== DATASET ==
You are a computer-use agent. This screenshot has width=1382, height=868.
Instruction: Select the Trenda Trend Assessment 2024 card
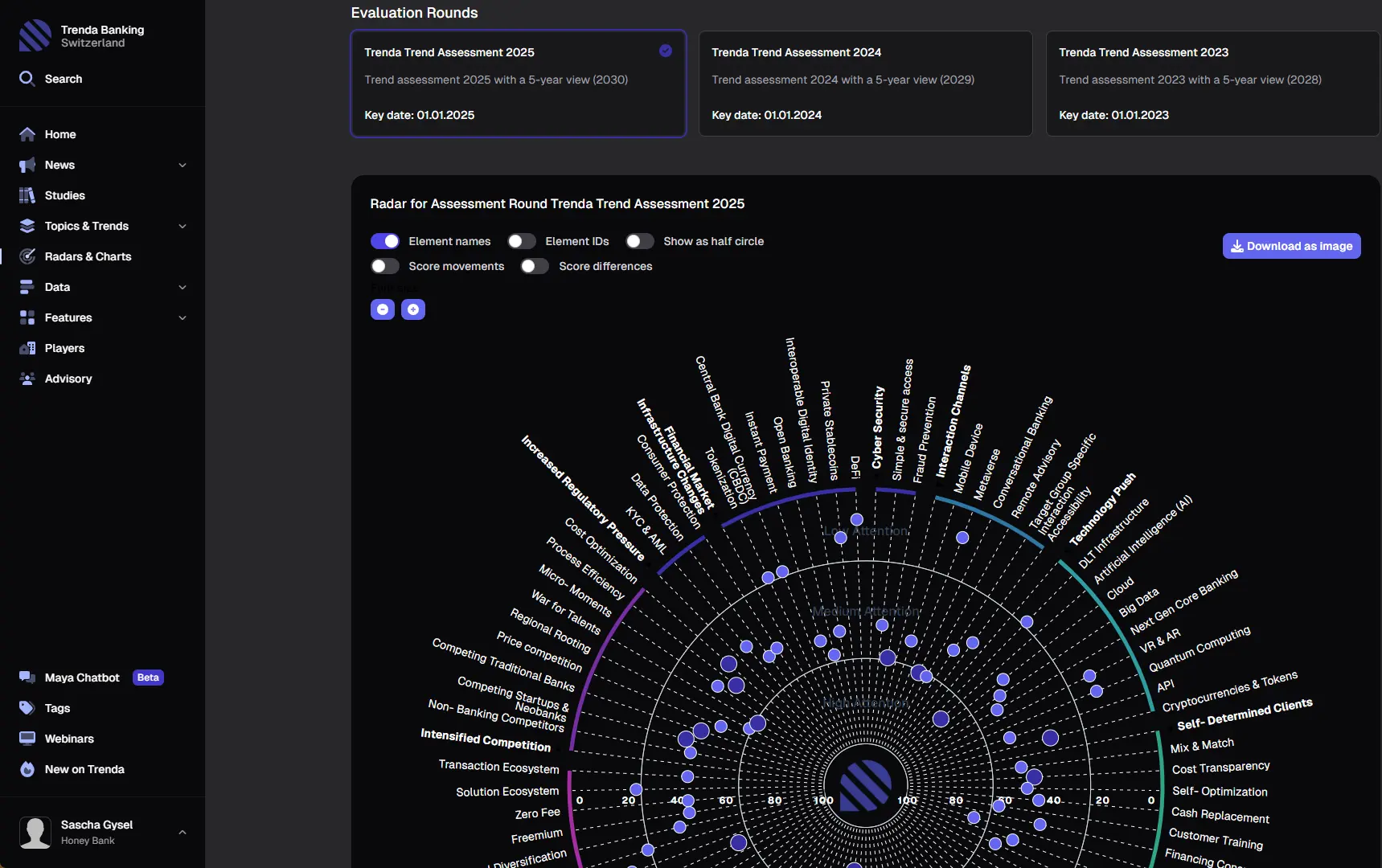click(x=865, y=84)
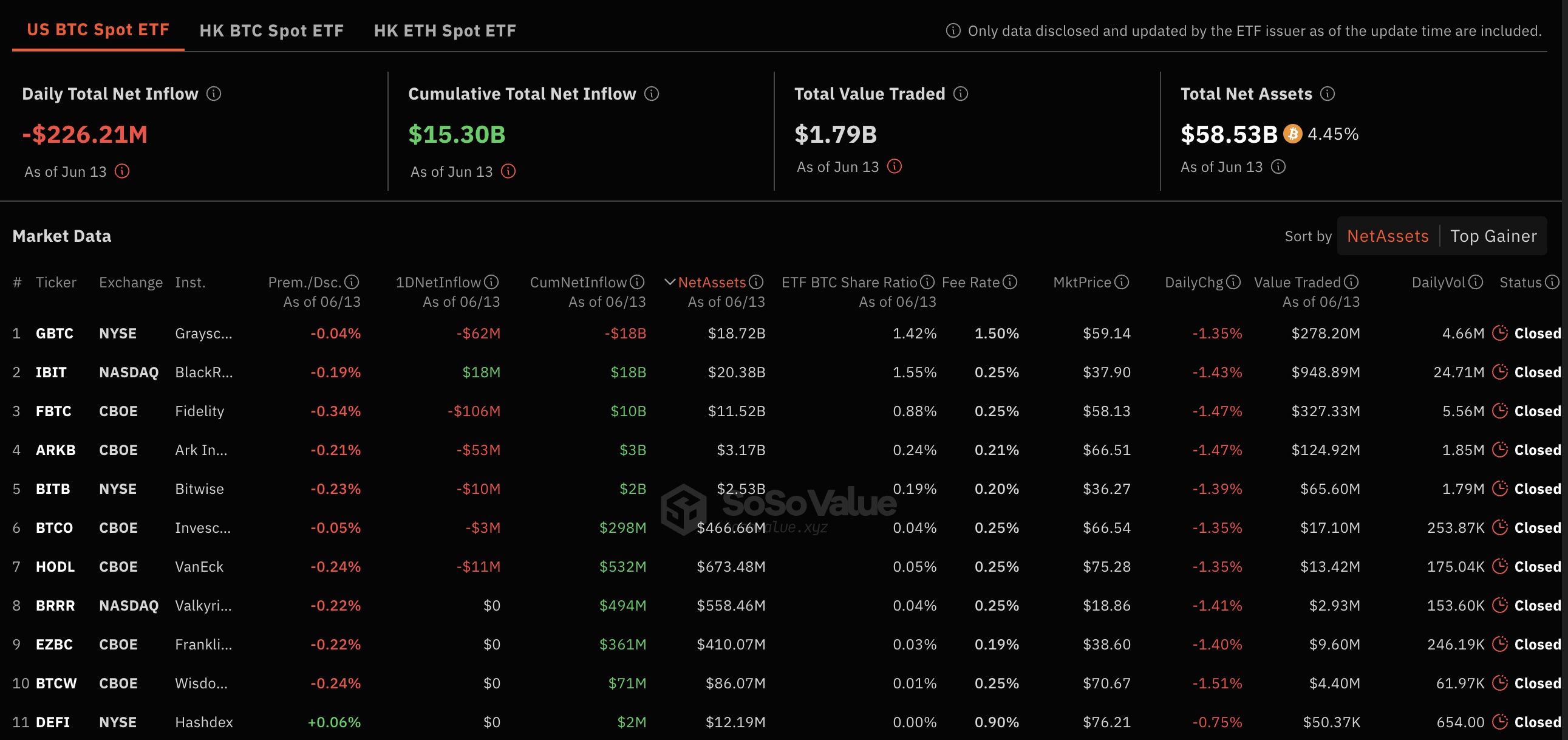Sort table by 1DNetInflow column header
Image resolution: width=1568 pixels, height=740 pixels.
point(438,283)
===
== DATASET ==
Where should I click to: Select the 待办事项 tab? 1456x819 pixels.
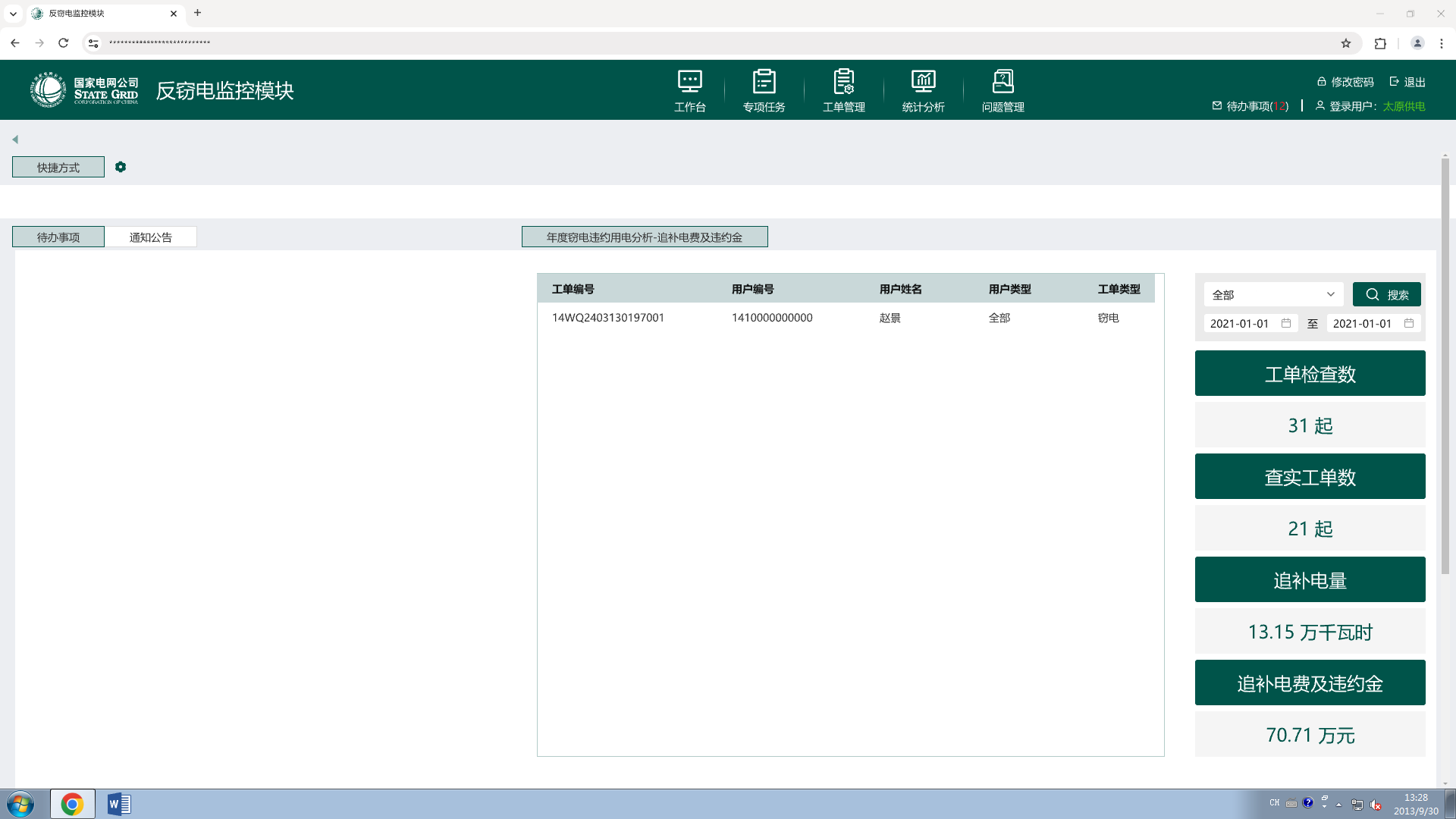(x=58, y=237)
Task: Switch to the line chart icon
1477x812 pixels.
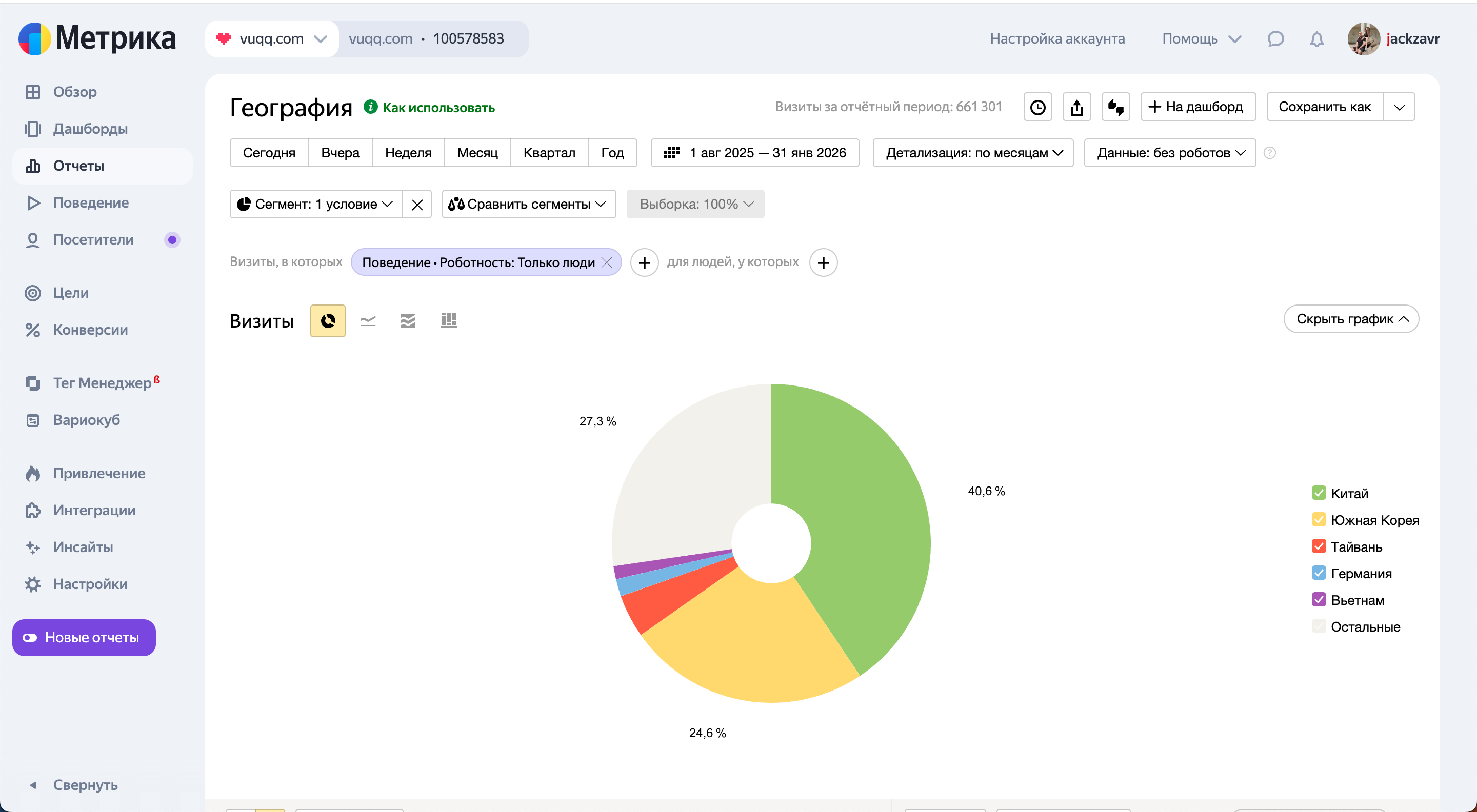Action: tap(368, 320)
===
== DATASET ==
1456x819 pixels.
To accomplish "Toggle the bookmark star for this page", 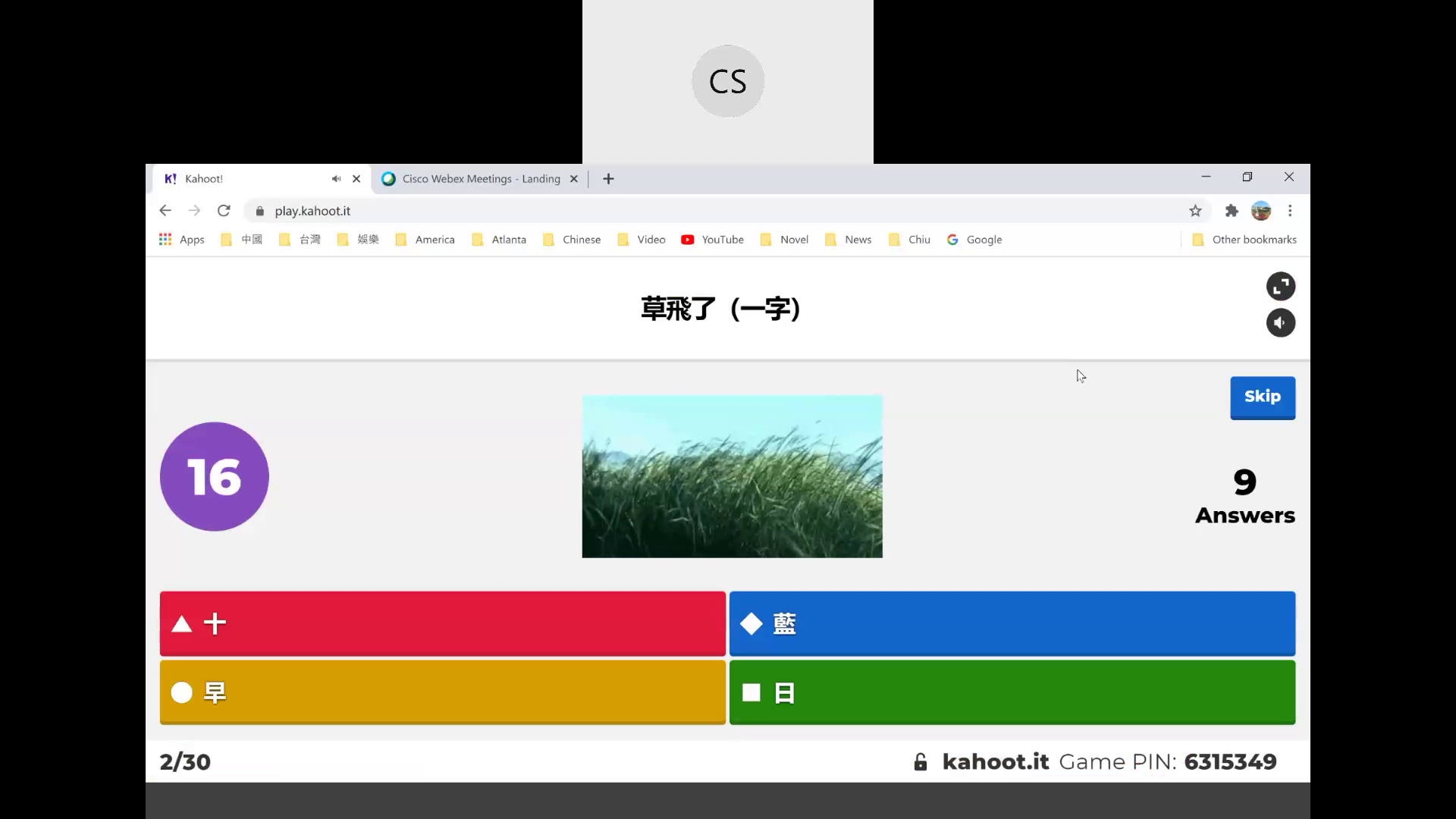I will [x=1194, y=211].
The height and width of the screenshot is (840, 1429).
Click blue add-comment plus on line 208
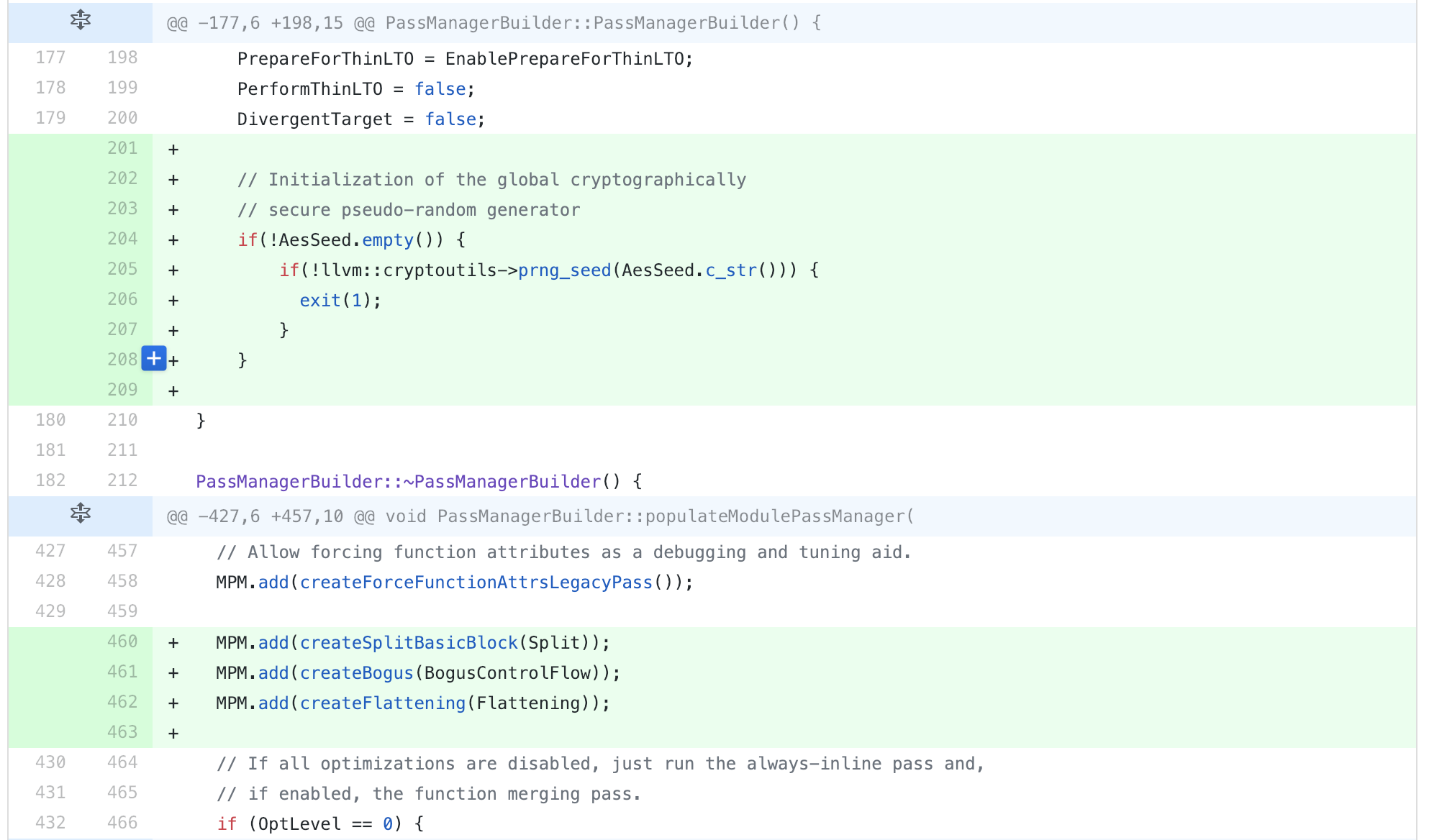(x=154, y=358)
===
## ASSIGNED TASK
If a line of the records above holds the word "screenshot", show it.

## RESPONSE BELOW
You are a computer-use agent. This screenshot has width=1382, height=868.
The height and width of the screenshot is (840, 1429).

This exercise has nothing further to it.